┌─ Data records

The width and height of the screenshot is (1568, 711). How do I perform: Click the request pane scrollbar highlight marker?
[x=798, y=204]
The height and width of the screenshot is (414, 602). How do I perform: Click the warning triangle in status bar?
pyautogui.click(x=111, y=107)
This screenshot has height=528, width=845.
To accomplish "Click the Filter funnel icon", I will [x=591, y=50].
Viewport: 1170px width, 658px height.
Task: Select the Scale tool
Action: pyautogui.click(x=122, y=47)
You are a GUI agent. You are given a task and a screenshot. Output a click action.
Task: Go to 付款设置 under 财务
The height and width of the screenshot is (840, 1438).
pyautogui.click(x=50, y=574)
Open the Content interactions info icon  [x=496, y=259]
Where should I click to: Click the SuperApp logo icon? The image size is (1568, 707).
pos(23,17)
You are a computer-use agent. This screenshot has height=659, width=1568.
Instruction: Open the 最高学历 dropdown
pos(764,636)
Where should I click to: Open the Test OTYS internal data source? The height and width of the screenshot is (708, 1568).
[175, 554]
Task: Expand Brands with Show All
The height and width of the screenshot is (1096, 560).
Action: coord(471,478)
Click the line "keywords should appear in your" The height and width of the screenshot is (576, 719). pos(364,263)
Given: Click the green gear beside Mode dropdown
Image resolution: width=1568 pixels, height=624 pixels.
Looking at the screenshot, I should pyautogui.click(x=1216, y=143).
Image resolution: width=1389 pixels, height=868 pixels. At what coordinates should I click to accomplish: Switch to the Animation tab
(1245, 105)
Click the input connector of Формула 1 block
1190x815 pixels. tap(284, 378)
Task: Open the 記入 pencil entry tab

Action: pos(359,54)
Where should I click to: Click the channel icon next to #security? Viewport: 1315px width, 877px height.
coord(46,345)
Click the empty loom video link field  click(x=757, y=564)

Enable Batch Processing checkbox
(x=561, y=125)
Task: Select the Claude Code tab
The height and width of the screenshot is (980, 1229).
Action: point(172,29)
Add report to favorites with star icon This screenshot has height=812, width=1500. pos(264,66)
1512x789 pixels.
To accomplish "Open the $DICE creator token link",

└─

● Task statement:
From the data above, pull out each line that contains the word "with".

● Response to the task:
Task: Expand Brands with Show All
Add report to favorites with star icon This screenshot has height=812, width=1500. pos(264,66)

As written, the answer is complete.